B. Faktor-faktor yang mempengaruhi Etika Manajerial sebagai berikut :
1.      Ciri-ciri individu
           Didapatkan dua variabel kepribadian yang mempengaruhi tindakan-tindakan individu menurut keyakinan-keyakinannya tentang apa yang benar dan salah dalam kekuatan ego dan tempat kendali. Kekuatan ego adalah ukuran kepribadian tentang kekuatan keyakinan-keyakinan seseorang. Orang yang tinggi skor kekuatan egonya cenderung melawan dorongan-dorongan dan lebih sering mengikuti keyakinan-keyakinan mereka daripada orang-orang yang rendah kekuatan egonya.

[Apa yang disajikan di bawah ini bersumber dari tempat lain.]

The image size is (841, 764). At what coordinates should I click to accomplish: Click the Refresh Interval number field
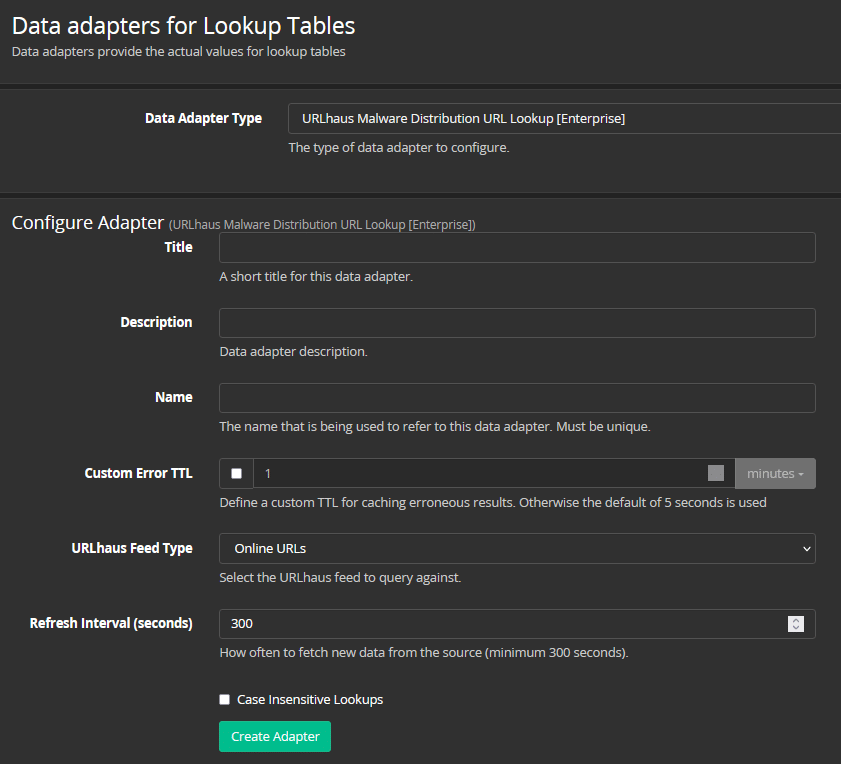[500, 624]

2.      Variabel-variabel struktural
           Desain dalam struktural sebuah organisasi menolong membentuk perilaku moral manajer-manajernya. Struktur-struktur tertentu memberikan bimbingan kuat, sementara struktur-struktur lain hanya menciptakan ketidakjelasan bagi para manajer. Desain-desain struktural yang meminimalkan ketidakj elasan dan terus-menerus mengingatkan para manajer tentang apa yang “etis” lebih cenderung mendorong perilaku etis.
3.      Budaya organisasi
           Budaya yang kuat akan lebih banyak mempengaruhi para manajer dari pada kebudayaan yang lemah. Apabila budaya itu kuat dan menopang standar etika yang tinggi, budaya itu tentunya akan mempunyai pengaruh yang sangat kuat dan positif tehadap perilaku etis seorang manajer itu sendiri.
4.      Tempat Kendali (locus of control)
           Tempat kendali adalah suatu sifat kepribadian yang mengukur derajat sampai di mana orang berpendapat bahwa mereka adalah berkuasa atas nasib mereka sendiri, sementara orang-orang yang memilki tempat kendali eksternal berpendapat bahwa apa yang terjadi terhadap mereka dalam hidup itu disebabkan oleh keberuntungan atau kebetulan. Dari sudut pandang etis, orang-orang yang etis, orang-orang yang eksternal itu kurang cenderung memikul tanggung jawab pribadi bagi akibat-akibat perilaku mereka dan lebih cenderung mengandalkan kekuatan-kekuatan eksternal. Orang-orang internal itu, sebaliknya, lebih cenderung memikul tanggung jawab bagi akibat-akibat dan mengandalkan standar batin mereka sendiri mengenai benar dan salah untuk membimbing perilaku mereka.